Ayant grandi dans une petite ville du sud-est du Missouri, David Nail aurait pu choisir de suivre n'importe lequel de ces rêves qui passaient au fil de l'eau comme les bateaux à roues à aubes sur le puissant Mississippi : mais en fin de compte, c'est la musique qui l'a appelé.
« J'étais vraiment plus porté sur le sport en grandissant », raconte le natif du Midwest, « je crois qu'on s'attendait à ce que je joue à l'université, mais en grandissant, je me suis de plus en plus intéressé à la musique. Après ma dernière année de lycée, j'ai reçu quelques petites offres de bourses universitaires pour jouer au baseball. Mon entraîneur est venu me voir en me disant : "David, il faut que tu décides où tu vas étudier", et sur un coup de tête, j'ai simplement répondu : "Tu connais quelqu'un à Nashville ?" »
Pour leauteur-compositeur-interprète Nail, ce fut un moment historique — un gamin de province qui décide de poursuivre un rêve de grande ville — et un thème qui nourrit sa musique depuis lors. Sur son premier album chez MCA Nashville, il fait habilement le pont entre les deux mondes, revendiquant ses racines provinciales tout en gardant un œil tourné vers l'avenir, et explorant tout le territoire profondément émotionnel qui s'étend entre les deux.

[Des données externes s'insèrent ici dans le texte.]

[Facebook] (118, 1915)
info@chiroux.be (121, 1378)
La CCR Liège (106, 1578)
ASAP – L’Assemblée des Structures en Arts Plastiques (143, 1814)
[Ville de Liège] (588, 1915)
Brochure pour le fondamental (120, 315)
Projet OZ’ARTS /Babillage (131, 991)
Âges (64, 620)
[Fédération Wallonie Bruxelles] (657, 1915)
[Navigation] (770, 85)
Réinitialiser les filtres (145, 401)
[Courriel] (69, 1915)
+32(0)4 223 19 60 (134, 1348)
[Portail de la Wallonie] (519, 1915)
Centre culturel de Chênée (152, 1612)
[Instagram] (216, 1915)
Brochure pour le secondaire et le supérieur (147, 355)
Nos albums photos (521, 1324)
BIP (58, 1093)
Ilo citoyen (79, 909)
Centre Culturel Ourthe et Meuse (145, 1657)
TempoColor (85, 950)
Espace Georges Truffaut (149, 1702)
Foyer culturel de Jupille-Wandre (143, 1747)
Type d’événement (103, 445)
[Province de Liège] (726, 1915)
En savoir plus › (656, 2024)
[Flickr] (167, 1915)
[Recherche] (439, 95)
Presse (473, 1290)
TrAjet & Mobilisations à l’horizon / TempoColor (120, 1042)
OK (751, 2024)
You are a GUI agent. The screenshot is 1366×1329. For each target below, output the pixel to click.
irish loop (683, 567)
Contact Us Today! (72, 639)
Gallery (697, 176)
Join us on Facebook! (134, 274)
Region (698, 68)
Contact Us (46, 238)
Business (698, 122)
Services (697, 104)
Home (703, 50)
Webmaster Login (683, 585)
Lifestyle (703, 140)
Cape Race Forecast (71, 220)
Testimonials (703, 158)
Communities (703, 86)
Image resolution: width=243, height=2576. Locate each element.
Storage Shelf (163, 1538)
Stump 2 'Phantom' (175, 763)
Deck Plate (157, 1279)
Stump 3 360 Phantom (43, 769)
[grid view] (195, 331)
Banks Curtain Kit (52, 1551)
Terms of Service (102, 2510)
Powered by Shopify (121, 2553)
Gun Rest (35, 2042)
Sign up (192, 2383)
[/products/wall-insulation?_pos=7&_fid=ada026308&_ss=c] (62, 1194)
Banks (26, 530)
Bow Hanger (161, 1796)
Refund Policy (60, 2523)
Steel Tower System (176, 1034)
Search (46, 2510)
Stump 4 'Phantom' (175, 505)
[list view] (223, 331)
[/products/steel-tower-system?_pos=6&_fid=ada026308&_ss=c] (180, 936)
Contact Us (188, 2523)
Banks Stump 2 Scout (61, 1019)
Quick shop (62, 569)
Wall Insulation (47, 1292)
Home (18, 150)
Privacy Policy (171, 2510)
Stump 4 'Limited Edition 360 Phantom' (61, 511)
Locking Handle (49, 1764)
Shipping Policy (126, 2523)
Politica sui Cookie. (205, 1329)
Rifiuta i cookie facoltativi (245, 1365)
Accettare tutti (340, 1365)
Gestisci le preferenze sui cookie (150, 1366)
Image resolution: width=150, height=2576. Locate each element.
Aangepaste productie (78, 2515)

« J'ai l'impression qu'peu importe où l'on a grandi, en ville, dans un village, sur la côte Est, la côte Ouest ou ailleurs, il y a quelque chose dans cette musique qui nous parle », confie-t-il. « C'est peut-être un peu différent pour chacun, mais nous traversons tous ces moments-là : la première fois qu'on quitte la maison, le premier amour, les peines de cœur. C'est ce qui me touche, ce dans quoi je peux puiser. »
Fils d'un ancien directeur d'orchestre de lycée, Nail a fait ses armes musicales au travers d'une collection de disques comprenant Stevie Wonder, Elton John et les Beatles. « Elton John a été l'une des principales raisons pour lesquelles je me suis mis à chanter, et il reste une influence considérable », affirme-t-il.